Così la mia vita per una quindicina d’anni fu quella d’un redattore di casa editrice, e in tutto questo periodo ho dedicato molto più tempo ai libri degli altri che ai libri miei. Ero insomma riuscito a mettere ancora uno schermo tra me e la mia vocazione di scrittore, per quanto apparentemente mi trovassi nella situazione più favorevole.6

Lavorando in una casa editrice, ho dedicato più tempo ai libri degli altri che ai miei. Non lo rimpiango: tutto ciò che serve all’insieme d’una convivenza civile è energia ben spesa.7

Note

1 I. Calvino, Nota autobiografica, in E.F. Accrocca (a cura di), Ritratti su misura di scrittori italiani, Venezia, Sodalizio del Libro, 1960.

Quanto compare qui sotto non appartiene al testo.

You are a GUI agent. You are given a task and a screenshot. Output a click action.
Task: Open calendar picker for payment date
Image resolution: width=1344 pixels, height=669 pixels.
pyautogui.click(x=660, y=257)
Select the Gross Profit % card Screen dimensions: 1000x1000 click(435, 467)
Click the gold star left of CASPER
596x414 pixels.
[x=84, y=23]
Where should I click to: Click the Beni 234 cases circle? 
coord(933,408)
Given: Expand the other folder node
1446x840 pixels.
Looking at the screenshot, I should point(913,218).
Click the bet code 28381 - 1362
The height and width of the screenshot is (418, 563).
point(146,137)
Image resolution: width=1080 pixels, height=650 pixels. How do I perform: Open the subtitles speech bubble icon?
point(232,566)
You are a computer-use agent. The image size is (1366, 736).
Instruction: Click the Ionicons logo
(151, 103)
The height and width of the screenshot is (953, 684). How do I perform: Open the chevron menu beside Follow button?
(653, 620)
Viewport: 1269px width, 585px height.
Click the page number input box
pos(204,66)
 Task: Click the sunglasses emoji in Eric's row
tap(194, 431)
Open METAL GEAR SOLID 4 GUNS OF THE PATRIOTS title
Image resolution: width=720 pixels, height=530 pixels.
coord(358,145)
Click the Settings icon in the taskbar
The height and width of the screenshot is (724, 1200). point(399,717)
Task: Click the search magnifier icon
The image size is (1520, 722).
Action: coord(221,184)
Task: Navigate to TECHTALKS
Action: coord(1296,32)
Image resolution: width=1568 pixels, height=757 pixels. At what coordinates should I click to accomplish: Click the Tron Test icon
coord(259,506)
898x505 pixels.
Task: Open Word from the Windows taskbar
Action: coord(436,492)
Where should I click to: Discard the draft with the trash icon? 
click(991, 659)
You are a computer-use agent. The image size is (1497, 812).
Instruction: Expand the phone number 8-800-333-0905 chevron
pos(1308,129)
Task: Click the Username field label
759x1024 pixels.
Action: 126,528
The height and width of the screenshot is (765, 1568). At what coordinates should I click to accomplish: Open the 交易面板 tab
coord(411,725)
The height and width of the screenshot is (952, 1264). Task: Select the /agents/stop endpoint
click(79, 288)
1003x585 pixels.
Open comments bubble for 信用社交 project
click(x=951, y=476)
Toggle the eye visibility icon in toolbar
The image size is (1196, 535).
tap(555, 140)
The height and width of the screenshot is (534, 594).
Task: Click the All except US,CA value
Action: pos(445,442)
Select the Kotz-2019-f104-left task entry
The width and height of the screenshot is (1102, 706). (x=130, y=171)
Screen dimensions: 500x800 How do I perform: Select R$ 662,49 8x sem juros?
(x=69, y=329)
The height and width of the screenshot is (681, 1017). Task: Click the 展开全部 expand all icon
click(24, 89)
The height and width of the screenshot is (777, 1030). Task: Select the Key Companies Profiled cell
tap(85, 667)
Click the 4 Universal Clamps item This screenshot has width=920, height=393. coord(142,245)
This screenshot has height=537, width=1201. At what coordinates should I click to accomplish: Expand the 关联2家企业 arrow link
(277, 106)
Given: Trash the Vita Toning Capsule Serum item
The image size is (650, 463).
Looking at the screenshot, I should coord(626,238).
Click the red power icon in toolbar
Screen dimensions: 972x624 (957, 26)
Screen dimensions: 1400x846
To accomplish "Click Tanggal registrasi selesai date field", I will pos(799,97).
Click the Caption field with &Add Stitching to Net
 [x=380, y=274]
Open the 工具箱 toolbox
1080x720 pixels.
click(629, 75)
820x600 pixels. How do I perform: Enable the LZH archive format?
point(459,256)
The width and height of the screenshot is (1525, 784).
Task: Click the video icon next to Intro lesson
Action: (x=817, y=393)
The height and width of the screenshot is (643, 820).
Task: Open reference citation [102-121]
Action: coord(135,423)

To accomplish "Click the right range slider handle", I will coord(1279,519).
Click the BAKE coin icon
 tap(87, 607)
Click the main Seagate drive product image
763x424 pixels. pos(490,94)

2 C. Pavese, lettera a A. Giolitti del 17 ottobre 1947, in Id., Lettere, II, 1926-1950, a cura di L. Mondo e I. Calvino, Torino, Einaudi, 1968.

3 I. Calvino, lettera a F. Venturi del 26 novembre 1947, in Id., Lettere 1940-1985, a cura di L. Baranelli, Milano, Mondadori, 2000.

4 I. Calvino, lettera a D. Rea del 15 marzo 1954, in Id., Lettere 1940-1985, cit.

5 I. Calvino, Una nuova collana: i «Centopagine» Einaudi [1971], quartino di presentazione della collana, ora in Id., Mondo scritto e mondo non scritto, a cura di M. Barenghi, Milano, Mondadori, 2002, p. 152.

6 I. Calvino, Testimonianza per Felice Froio, in Id., Dietro il successo. Ricordi e testimonianze di alcuni protagonisti del nostro tempo. Quale segreto dietro il loro successo?, Milano, SugarCo, 1984.

7 I. Calvino, Nota autobiografica, per «Gran Bazaar», 1980.